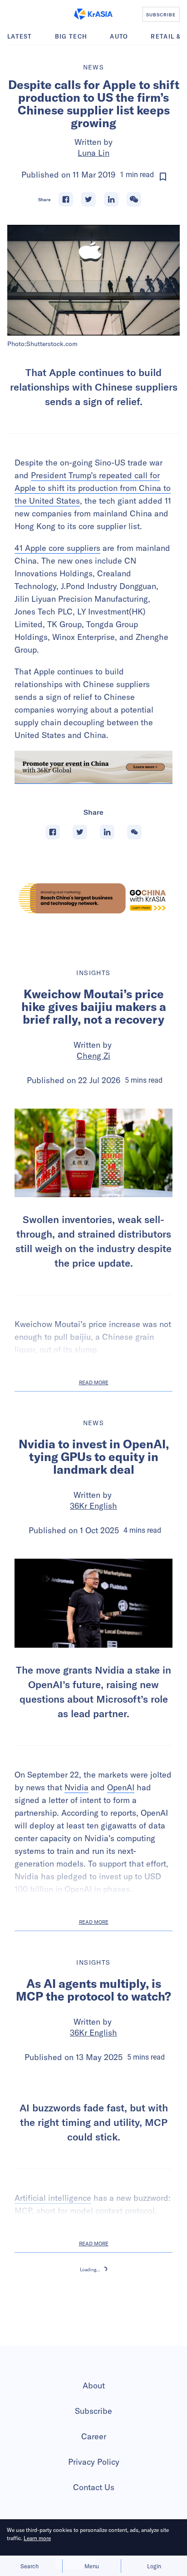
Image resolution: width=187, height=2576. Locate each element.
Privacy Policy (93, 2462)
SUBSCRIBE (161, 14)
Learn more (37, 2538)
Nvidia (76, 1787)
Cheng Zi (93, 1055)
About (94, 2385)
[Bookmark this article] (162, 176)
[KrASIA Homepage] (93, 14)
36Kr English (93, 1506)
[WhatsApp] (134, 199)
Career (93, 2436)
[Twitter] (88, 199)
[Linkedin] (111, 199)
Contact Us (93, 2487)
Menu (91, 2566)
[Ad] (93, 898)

^^^^

- [WHAT IS BEING ASKED]:
Quote every line of the records above exactly; no picture is to be copied.

- [ANSWER SPACE]:
Image resolution: width=187, height=2576. Locate each element.
Privacy Policy (93, 2462)
SUBSCRIBE (161, 14)
Learn more (37, 2538)
Nvidia (76, 1787)
Cheng Zi (93, 1055)
About (94, 2385)
[Bookmark this article] (162, 176)
[KrASIA Homepage] (93, 14)
36Kr English (93, 1506)
[WhatsApp] (134, 199)
Career (93, 2436)
[Twitter] (88, 199)
[Linkedin] (111, 199)
Contact Us (93, 2487)
Menu (91, 2566)
[Ad] (93, 898)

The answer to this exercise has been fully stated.